• _Assigned task_
Print each entry word for word.

• _Provided records_
= = =

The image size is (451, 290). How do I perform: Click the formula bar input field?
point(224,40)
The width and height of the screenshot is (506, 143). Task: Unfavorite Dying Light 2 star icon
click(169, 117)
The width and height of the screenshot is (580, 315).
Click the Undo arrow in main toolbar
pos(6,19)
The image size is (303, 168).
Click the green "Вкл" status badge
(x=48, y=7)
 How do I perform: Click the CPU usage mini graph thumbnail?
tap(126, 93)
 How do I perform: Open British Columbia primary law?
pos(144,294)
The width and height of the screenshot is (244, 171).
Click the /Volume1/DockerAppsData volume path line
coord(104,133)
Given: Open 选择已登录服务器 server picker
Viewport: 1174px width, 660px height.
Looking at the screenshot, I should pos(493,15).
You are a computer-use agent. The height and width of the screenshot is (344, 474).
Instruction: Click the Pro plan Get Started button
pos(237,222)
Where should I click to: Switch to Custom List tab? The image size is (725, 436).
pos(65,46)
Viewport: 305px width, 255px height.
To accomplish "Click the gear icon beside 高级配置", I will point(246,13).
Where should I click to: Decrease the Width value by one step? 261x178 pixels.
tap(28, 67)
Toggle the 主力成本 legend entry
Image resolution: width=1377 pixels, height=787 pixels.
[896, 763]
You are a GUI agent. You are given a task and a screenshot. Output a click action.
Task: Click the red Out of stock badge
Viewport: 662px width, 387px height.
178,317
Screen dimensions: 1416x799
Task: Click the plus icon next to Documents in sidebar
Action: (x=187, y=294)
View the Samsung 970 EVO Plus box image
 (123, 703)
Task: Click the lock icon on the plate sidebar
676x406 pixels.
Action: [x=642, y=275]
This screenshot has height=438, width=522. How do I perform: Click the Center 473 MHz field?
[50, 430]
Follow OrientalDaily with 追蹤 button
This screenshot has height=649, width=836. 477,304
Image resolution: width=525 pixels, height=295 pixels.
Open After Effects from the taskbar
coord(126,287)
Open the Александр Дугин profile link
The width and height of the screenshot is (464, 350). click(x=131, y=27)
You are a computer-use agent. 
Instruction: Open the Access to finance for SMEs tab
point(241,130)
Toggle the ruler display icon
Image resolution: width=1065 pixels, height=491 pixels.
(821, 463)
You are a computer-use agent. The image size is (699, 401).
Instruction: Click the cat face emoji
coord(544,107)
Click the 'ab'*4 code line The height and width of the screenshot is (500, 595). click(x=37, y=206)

= = =

• _Reply_
The image size is (451, 290). How do I perform: Click the formula bar input field?
point(224,40)
The width and height of the screenshot is (506, 143). Task: Unfavorite Dying Light 2 star icon
click(169, 117)
The width and height of the screenshot is (580, 315).
Click the Undo arrow in main toolbar
pos(6,19)
The image size is (303, 168).
Click the green "Вкл" status badge
(x=48, y=7)
 How do I perform: Click the CPU usage mini graph thumbnail?
tap(126, 93)
 How do I perform: Open British Columbia primary law?
pos(144,294)
The width and height of the screenshot is (244, 171).
Click the /Volume1/DockerAppsData volume path line
coord(104,133)
Given: Open 选择已登录服务器 server picker
Viewport: 1174px width, 660px height.
Looking at the screenshot, I should pos(493,15).
You are a computer-use agent. The height and width of the screenshot is (344, 474).
Instruction: Click the Pro plan Get Started button
pos(237,222)
Where should I click to: Switch to Custom List tab? The image size is (725, 436).
pos(65,46)
Viewport: 305px width, 255px height.
To accomplish "Click the gear icon beside 高级配置", I will point(246,13).
Where should I click to: Decrease the Width value by one step? 261x178 pixels.
tap(28, 67)
Toggle the 主力成本 legend entry
Image resolution: width=1377 pixels, height=787 pixels.
[896, 763]
You are a GUI agent. You are given a task and a screenshot. Output a click action.
Task: Click the red Out of stock badge
Viewport: 662px width, 387px height.
178,317
Screen dimensions: 1416x799
Task: Click the plus icon next to Documents in sidebar
Action: (x=187, y=294)
View the Samsung 970 EVO Plus box image
 (123, 703)
Task: Click the lock icon on the plate sidebar
676x406 pixels.
Action: [x=642, y=275]
This screenshot has height=438, width=522. How do I perform: Click the Center 473 MHz field?
[50, 430]
Follow OrientalDaily with 追蹤 button
This screenshot has height=649, width=836. 477,304
Image resolution: width=525 pixels, height=295 pixels.
Open After Effects from the taskbar
coord(126,287)
Open the Александр Дугин profile link
The width and height of the screenshot is (464, 350). click(x=131, y=27)
You are a computer-use agent. 
Instruction: Open the Access to finance for SMEs tab
point(241,130)
Toggle the ruler display icon
Image resolution: width=1065 pixels, height=491 pixels.
(821, 463)
You are a computer-use agent. The image size is (699, 401).
Instruction: Click the cat face emoji
coord(544,107)
Click the 'ab'*4 code line The height and width of the screenshot is (500, 595). click(x=37, y=206)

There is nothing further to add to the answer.